• [PROBLEM DESCRIPTION] Copy exactly and only the lines running from the one that contains "This screenshot has height=444, width=884." to the final line of the data below, without the pictures.

• [Collected data entries]
....
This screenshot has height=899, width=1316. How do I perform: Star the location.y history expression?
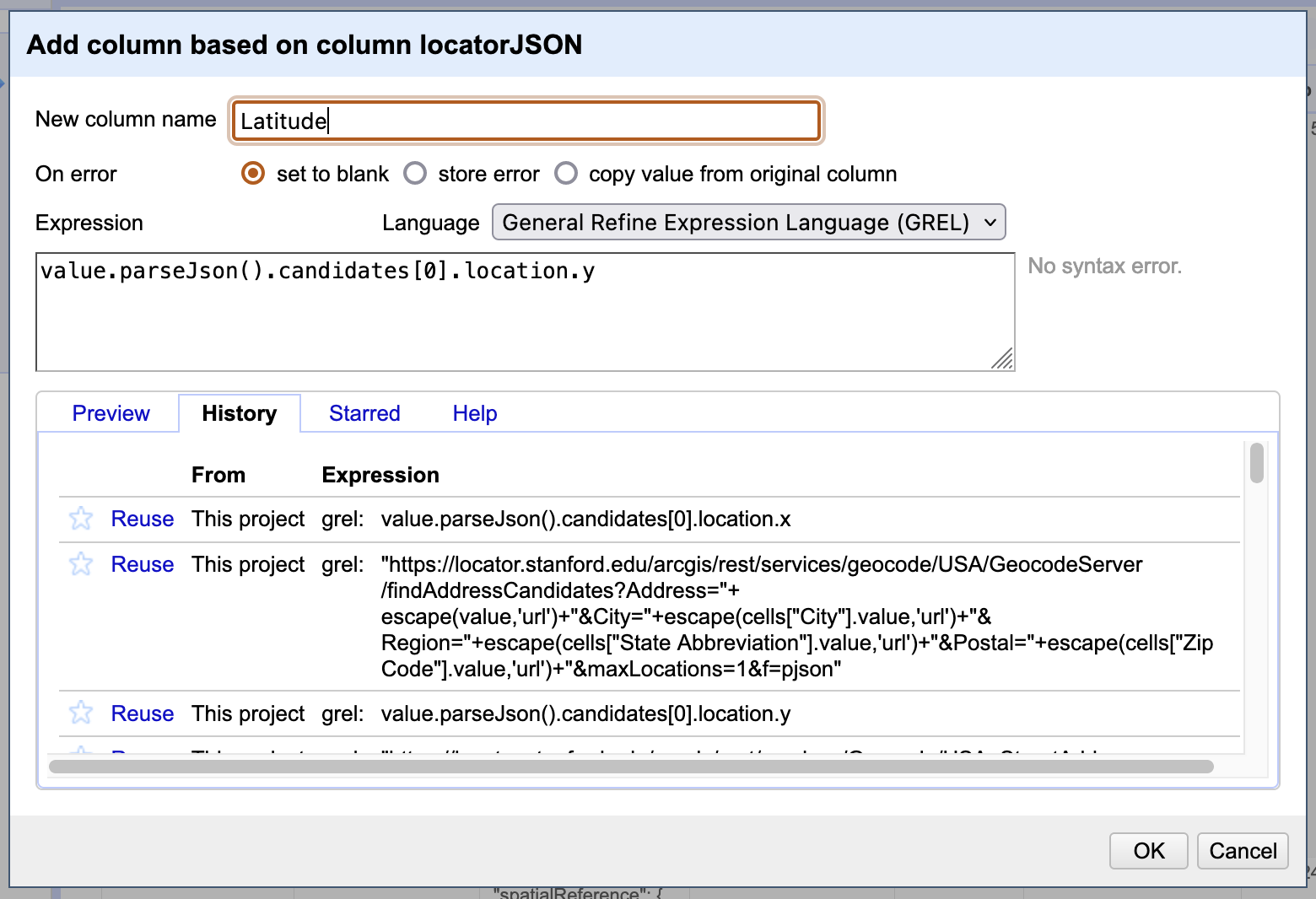(x=81, y=713)
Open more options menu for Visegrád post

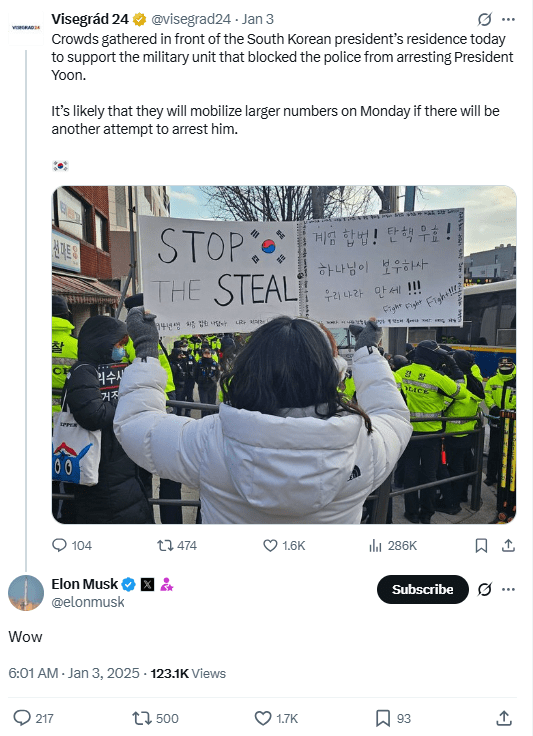pyautogui.click(x=509, y=19)

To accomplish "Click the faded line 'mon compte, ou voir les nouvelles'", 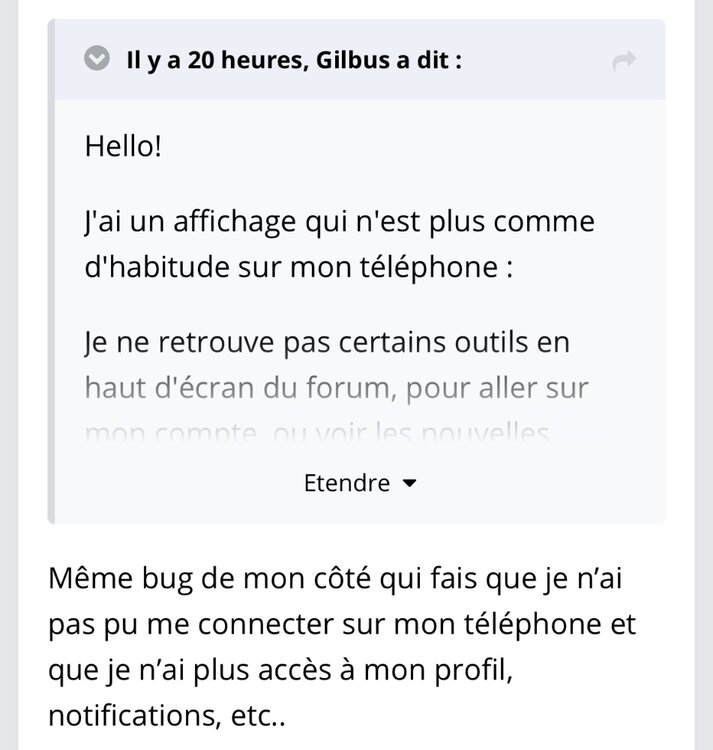I will point(312,433).
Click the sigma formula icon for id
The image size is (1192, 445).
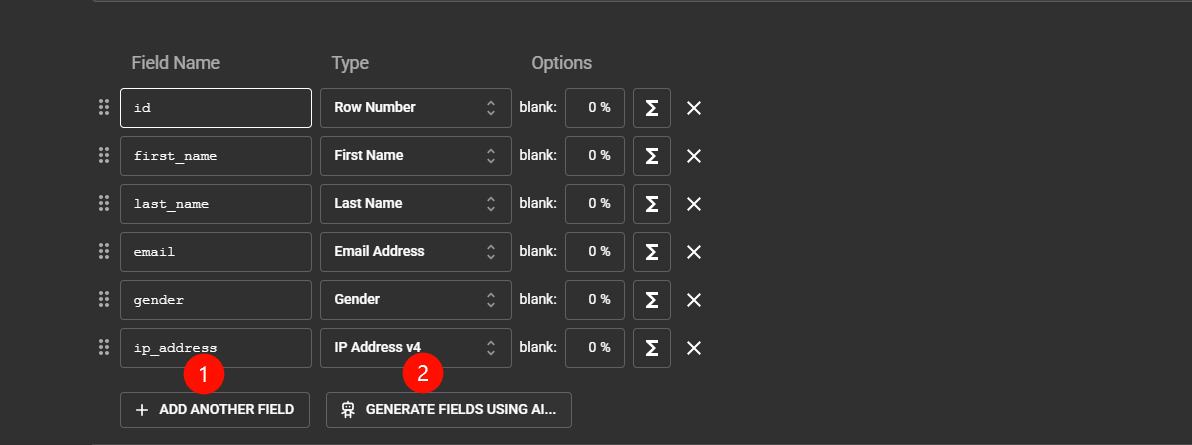651,108
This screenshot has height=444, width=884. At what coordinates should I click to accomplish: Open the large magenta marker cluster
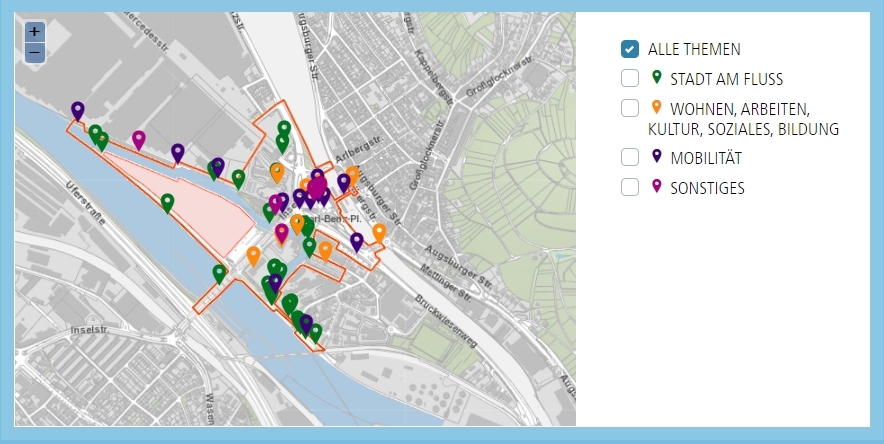[318, 187]
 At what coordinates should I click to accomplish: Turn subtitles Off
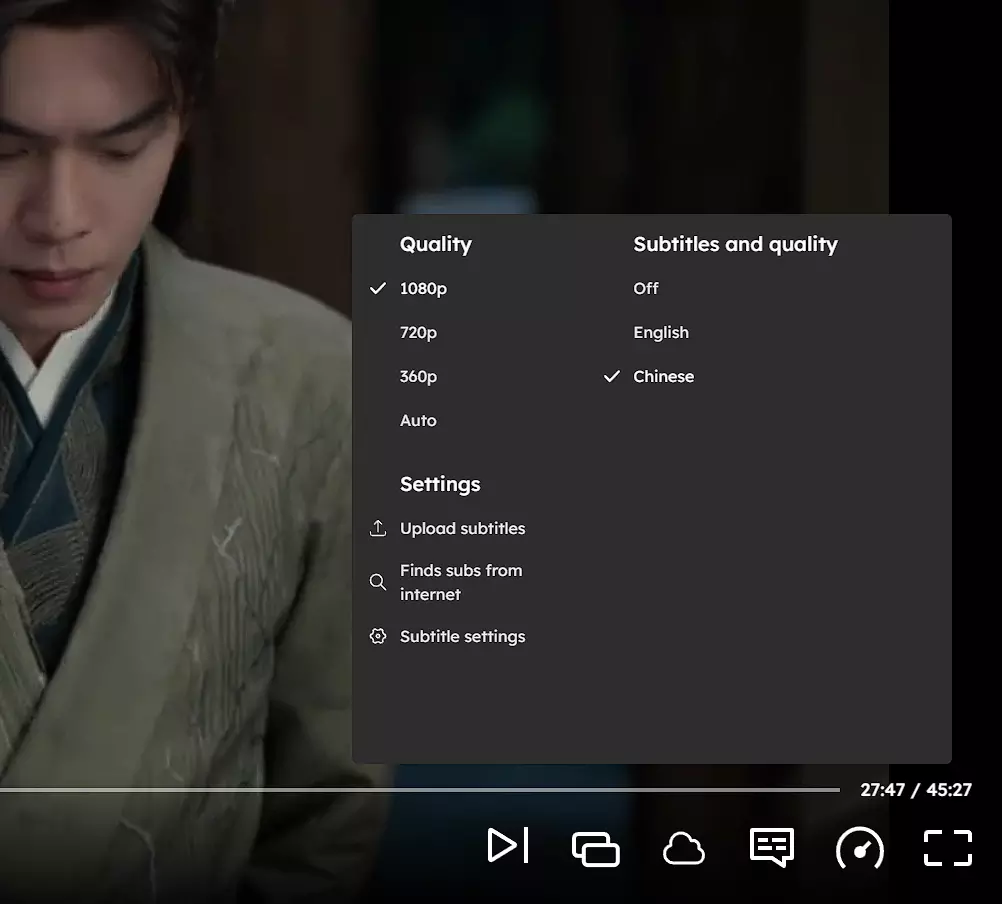click(646, 288)
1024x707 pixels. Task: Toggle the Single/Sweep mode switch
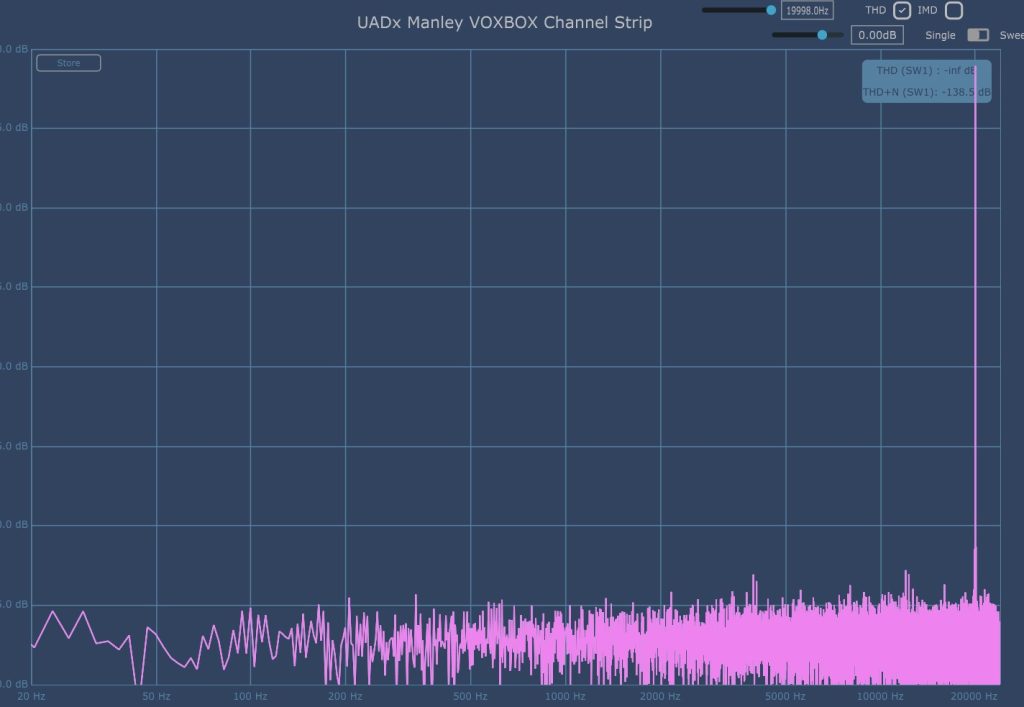click(x=977, y=35)
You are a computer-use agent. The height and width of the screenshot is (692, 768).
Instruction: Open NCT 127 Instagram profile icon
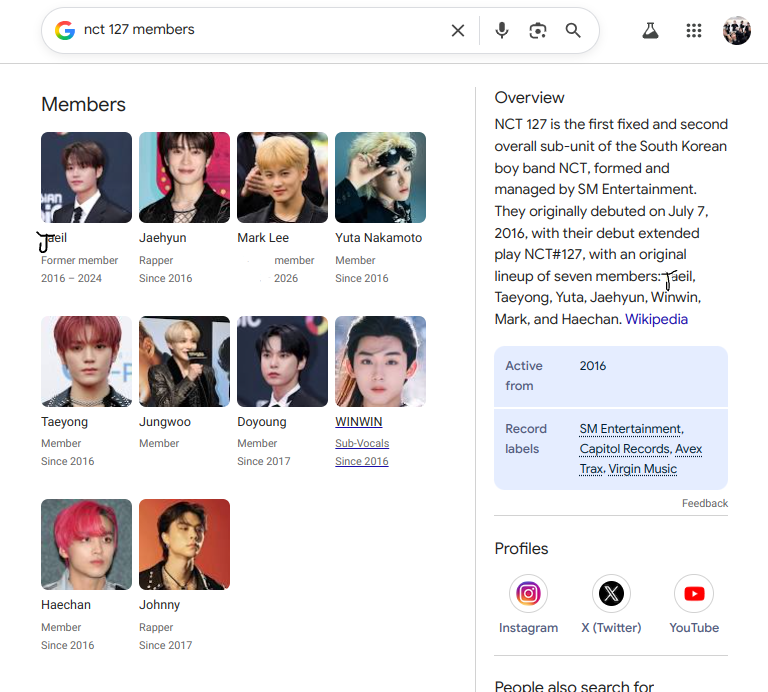pos(528,593)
....
• [EXERCISE ANSWER]
This screenshot has height=444, width=884. At what coordinates should I click to accomplish: Open the large magenta marker cluster
[318, 187]
 At what coordinates should I click to accomplish: Turn subtitles Off
click(646, 288)
1024x707 pixels. Task: Toggle the Single/Sweep mode switch
click(x=977, y=35)
You are a computer-use agent. The height and width of the screenshot is (692, 768).
Instruction: Open NCT 127 Instagram profile icon
pos(528,593)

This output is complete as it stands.